I came up the old-fashioned way through the tracker scene, and this is where I would want people to start. Follow the aliases, open the scene links, and enjoy the sample-based world that shaped everything that came after.

"I think it is very important to understand game music's roots."

OC ReMix Interview
1995

Tyrian

This is where the scene years turn into a game people can still enjoy today.

This is one of the clearest places to hear those scene instincts turning into a full game soundtrack. If you are new to this part of the story, this is a good place to play, listen, and follow the world outward from here.

"Tyrian", the shooter Jason and I came up with, fast became an Epic title.

UnrealSP Interview
1998

Jazz Jackrabbit 2

A bright, fast platformer stop that shows the Epic years were not just shooters.

This card works as the playful side of the museum's Epic chapter: colorful, kinetic, and still deeply tied to tracker-era composition. It also gives readers a cleaner bridge from Tyrian into the broader Epic run.

"My friend Jason Emery first played the Metroid theme over the phone to me saying 'wow, cool, 5 voices, listen to this...' and the rest is history."

VGMO Interview
1998

Unreal

One of those rare moments where the music-first approach just worked.

Unreal felt like one of those rare projects where I could just write music and it magically went in. I want this card to invite people into the full atmosphere, where the mood, world, and score all seem to lock together at once.

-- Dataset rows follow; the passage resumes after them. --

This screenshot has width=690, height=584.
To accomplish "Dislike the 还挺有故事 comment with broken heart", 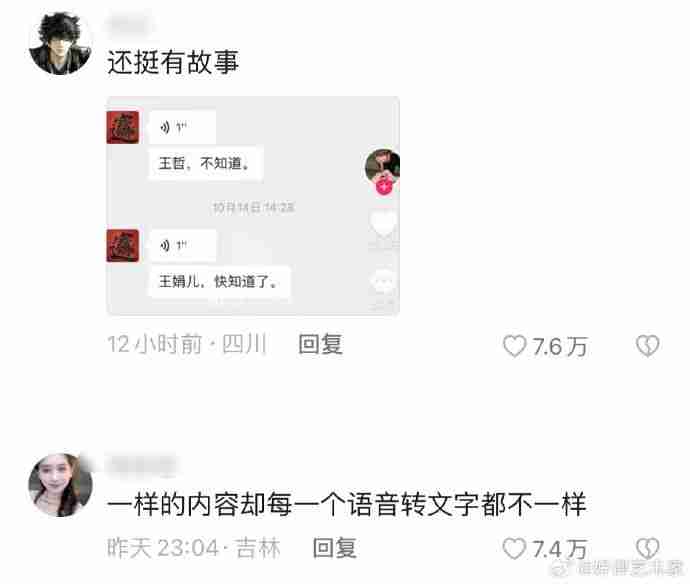I will tap(647, 345).
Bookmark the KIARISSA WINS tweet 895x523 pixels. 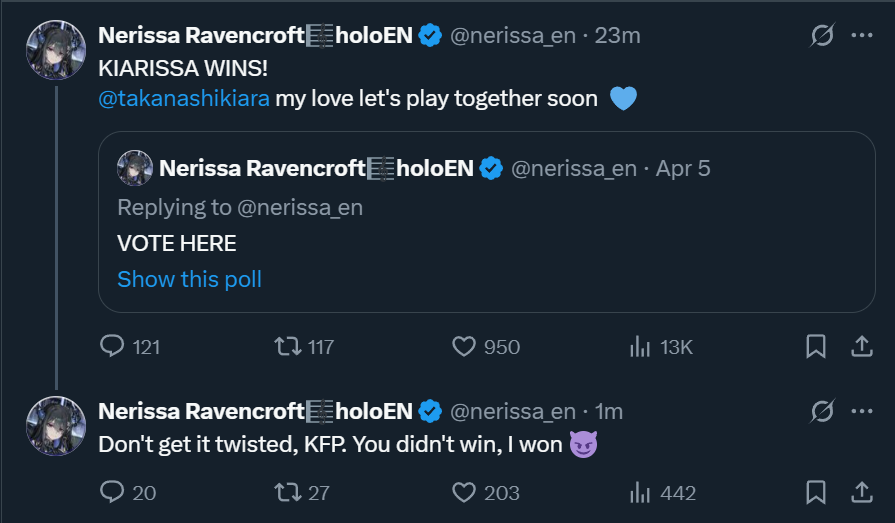point(816,347)
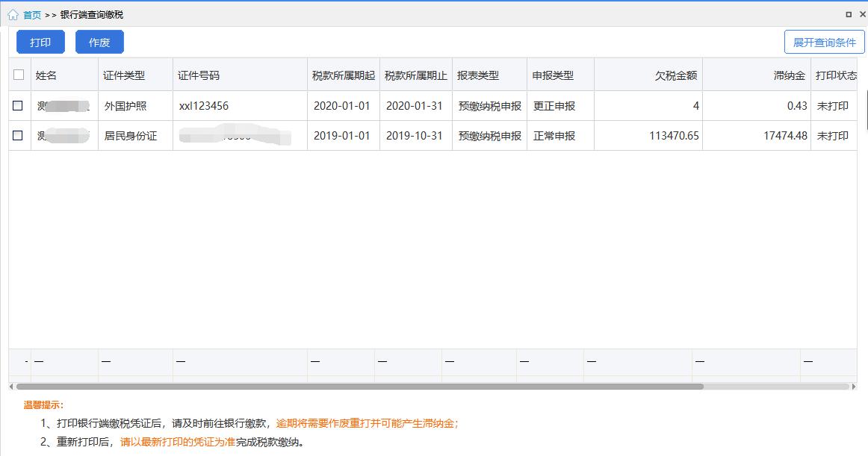Click the window restore icon at top right

click(x=849, y=14)
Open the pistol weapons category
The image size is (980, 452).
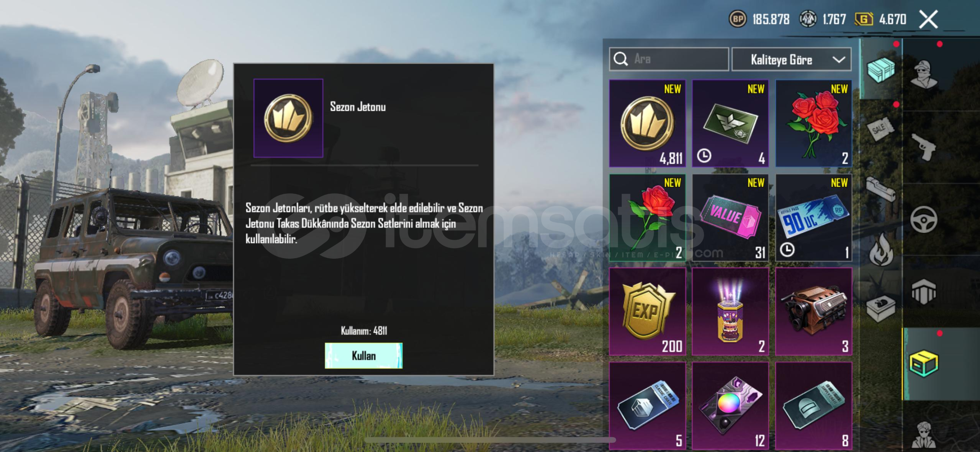[x=923, y=146]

"I pretty much wrote anything I wanted. Cliff would describe the situation and I'd play early builds and the music was written based on inspiration alone."

UnrealSP Interview
1999

Unreal Tournament

The multiplayer breakout where the score became part of the game's identity for an entire generation.

This exhibit earns its own stop because it is not just another Unreal release. It is a culture-maker: the maps, the pace, and the music all became shorthand for a whole era of competitive PC play.

2000

Deus Ex

The same instinctive approach, but with more of the world already in view.

Deus Ex followed some of that same tradition, but with a clearer sense of place, locale, and story beforehand. This is a good place to notice how the music starts locking to the world more deliberately, and how that opens into everything beyond this early era.

"My favorite was probably Deus Ex overall... it remains one of the top games ever released, so it is my current crown jewel."

VGMO Interview
2011

Skyrim

A later-era appearance that a lot of players remember instantly once they hear the names.

In Skyrim, Alex shows up as two voiced characters: Ancano in the College of Winterhold line and Amaund Motierre in the Dark Brotherhood story.